RatherBeRiding · 23/02/2022 11:20

They're a generation who think couples should be joined at the hip and if you're not, something is wrong

But that's their problem, not yours. You are allowing it to become your problem and allowing your weekends to be ruined by 48 hours of staring at boring TV. Just don't go. Be honest, if you feel you can, and say you'd rather stay home and do your own thing and let your ILs and your DH deal with it!

The older I get the less I give a crap about other people's opinions and less bothered about trying to live up to their expectations. Its very liberating!

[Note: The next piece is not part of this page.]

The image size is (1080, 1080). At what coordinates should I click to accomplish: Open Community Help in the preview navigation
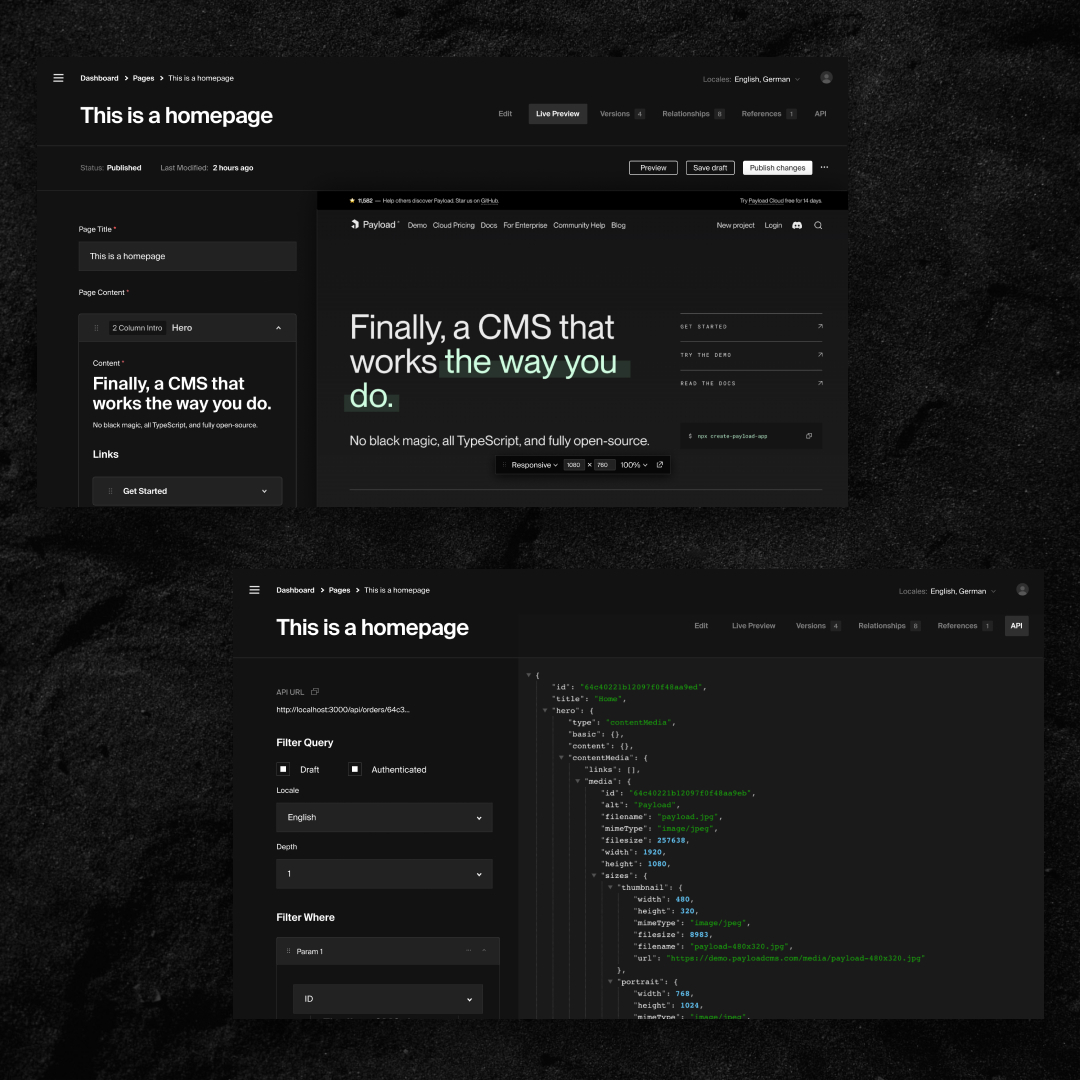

littlepieces · 23/02/2022 11:21

A main issue is that DP can't seem to understand why it's not a rest for me.

OP posts:
Easterbunnyiswindowshopping · 23/02/2022 11:21

You need a dpet op. Great excuse to always stay home. Yanbu to want to spend your time your way.

Blossomtoes · 23/02/2022 11:21

They're a generation who think couples should be joined at the hip and if you're not, something is wrong

Nice bit of ageism! We’re that generation and have separate holidays!

irregularegular · 23/02/2022 11:22

If it's only once every few months and your DH wants you to be there, then I think maybe you should just go and make the best of it.

But try asking your DH if he minds if you don't come every time. If he's not bothered, then don't. That would also give you a chance to explain that it really isn't much fun for you and ask if you could spend some of the time there doing something else. At least turning the tv off and talking to each other! Or maybe getting out and visiting the local area etc. Could you suggest other things you could all do together? Or at worst, spend some time by yourself when you are there: take a book, some admin, go for a run/walk/cycle, or out for a coffee. You don't have to devote the whole weekend to doing nothing with them even if you go.

DepthOfTheAbyss · 23/02/2022 11:22

Get to know their local area. Find things to do with them or without that maybe take just a morning or afternoon.
I wouldn’t sit around watching something I didn’t want to. Say you’re having a rest and go and watch something on Netflix by yourself, catch up with friends or read a book or something.
Then it won’t feel like wasted time.